Does this help us in any way? Yes. Most of the time there's a mismatch between the type you have and the interface some method would expect. For example in a JSON library. You'd like to be able to serialize Ints, Strings, Booleans, or other user-defined types. A library defining a writeJson method has three choices with regard to its implementation:

  1. Have the method take only instances which implement some WriteJson trait. The method would then delegate to some other method defined in that trait. The disadvantage is the one I've started my blog post with. Some types are closed and we can't redefine new methods on them.
  2. Do a type dispatch inside the method. Check for the type of the received argument and serialize according to that type. The problem here is that you won't be able o use types the library hasn't accounted for. Not so nice.

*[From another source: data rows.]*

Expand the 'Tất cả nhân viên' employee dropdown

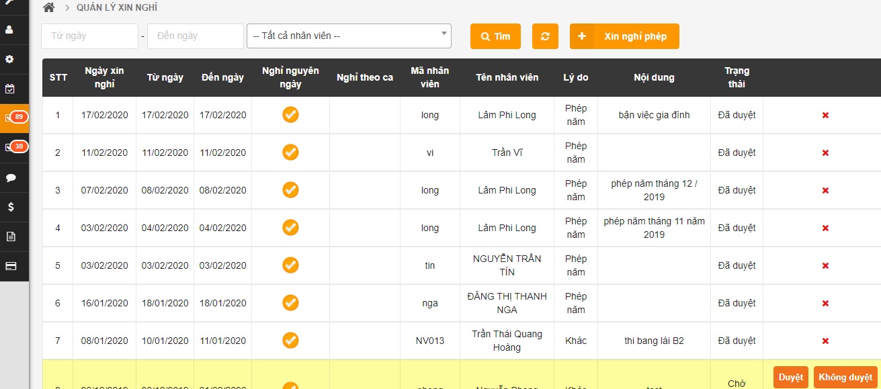[x=349, y=36]
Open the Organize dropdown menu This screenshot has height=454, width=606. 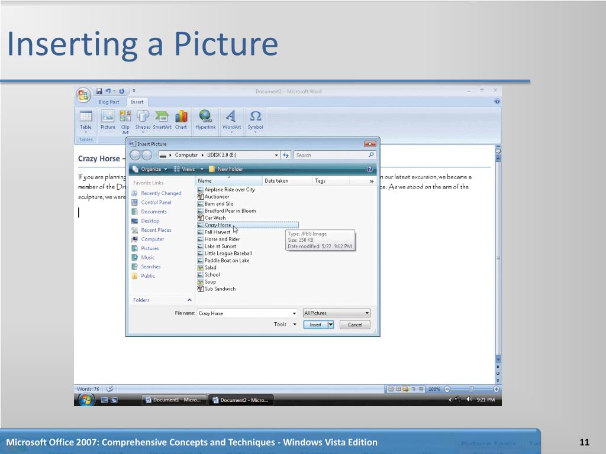click(150, 169)
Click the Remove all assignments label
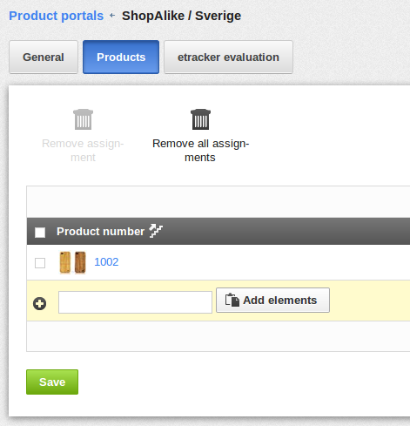This screenshot has height=426, width=410. (200, 151)
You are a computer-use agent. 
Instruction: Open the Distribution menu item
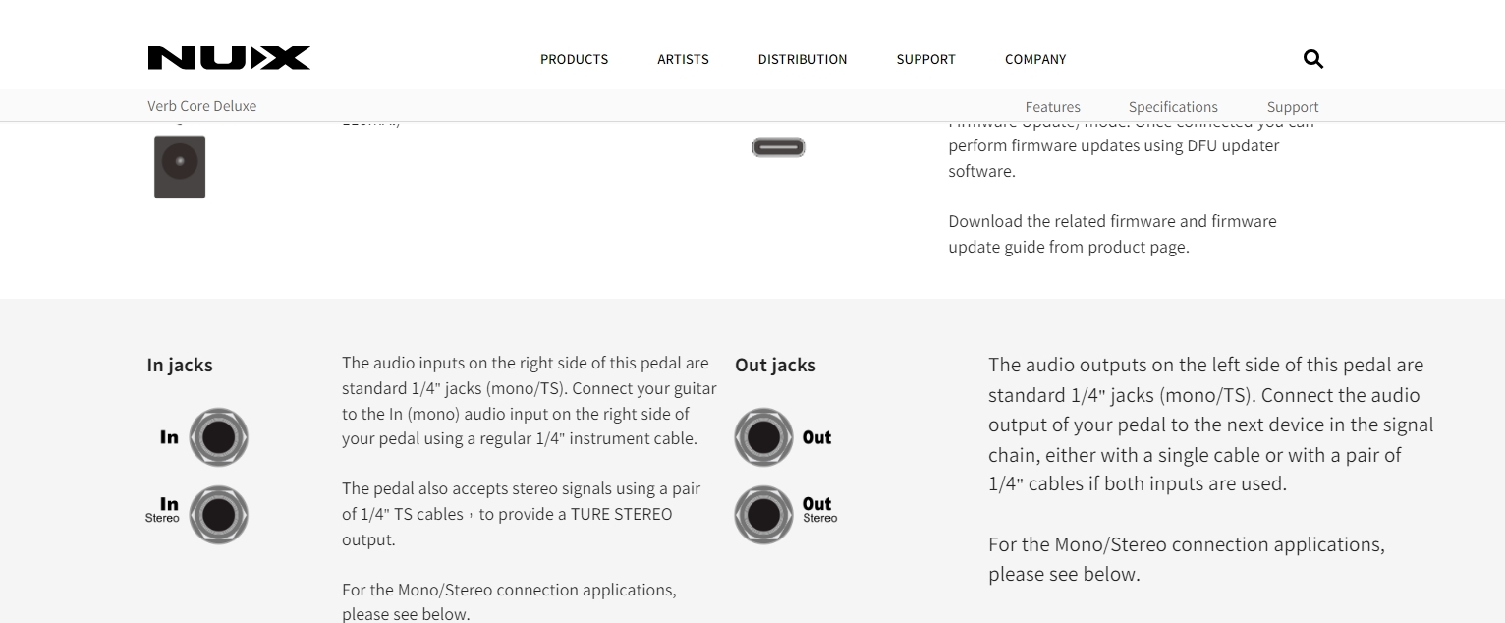[802, 59]
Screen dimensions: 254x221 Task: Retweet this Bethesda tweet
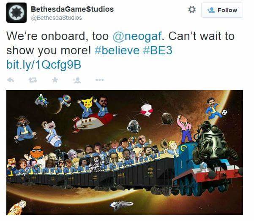tap(33, 80)

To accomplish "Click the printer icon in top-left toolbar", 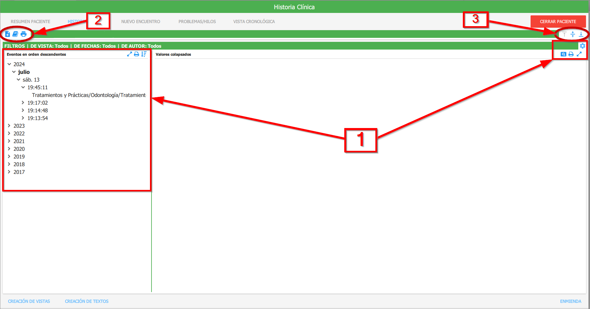I will [23, 34].
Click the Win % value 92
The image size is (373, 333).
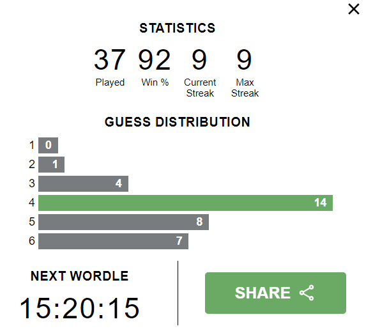155,59

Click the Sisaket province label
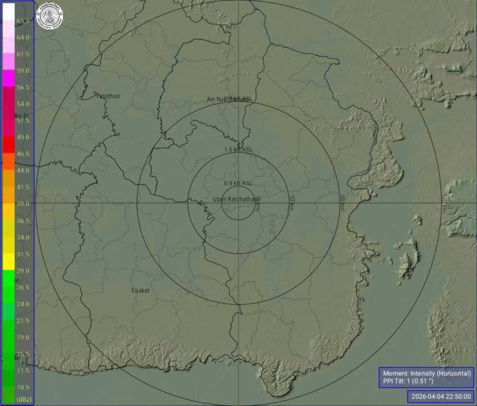click(x=140, y=291)
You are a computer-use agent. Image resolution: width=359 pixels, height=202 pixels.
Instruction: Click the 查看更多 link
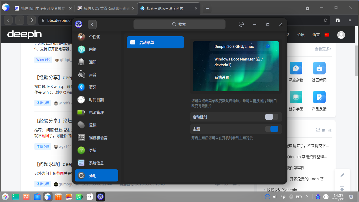[x=323, y=49]
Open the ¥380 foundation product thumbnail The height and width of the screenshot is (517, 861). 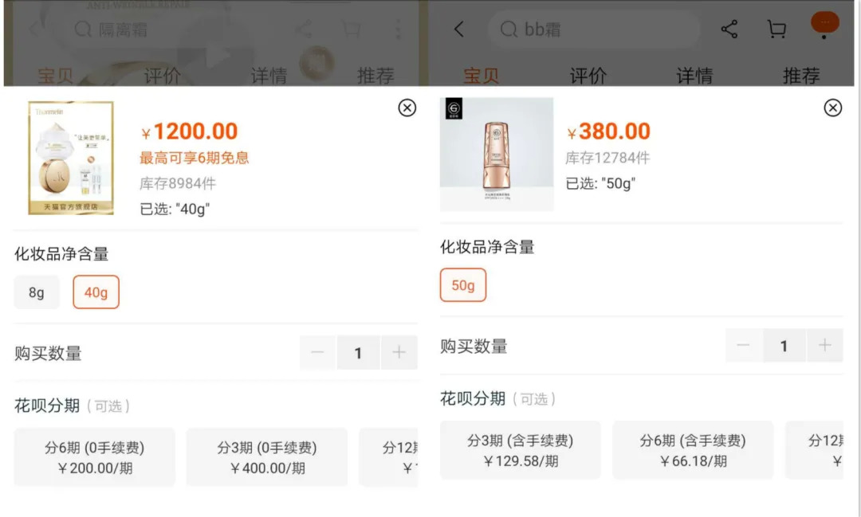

  3. Use the typeclass pattern. Have the writeJson method take a second param, an implicit one, which knows how to do the serialization. The method can now pass its first argument to the second. Basic delegation. The advantage? The library can come with predefined implicit objects for common types such as Int, String, or Boolean, while still allowing the user to add support for new types by means of writing an implicit object implementing the required trait. This is what Play! framework does, by the way.

Employing the first choice isn't much different than the third one if the library ships with wrappers for common types, but it will still be cumbersome to manually wrap them everytime using the approapriate wrapper. And you'll have to know about the wrappers. With implicit params all you have to do to use the library with common types is to import the implicit objects. This is usually achieved using a wildcard import, like import play.api.libs.json._.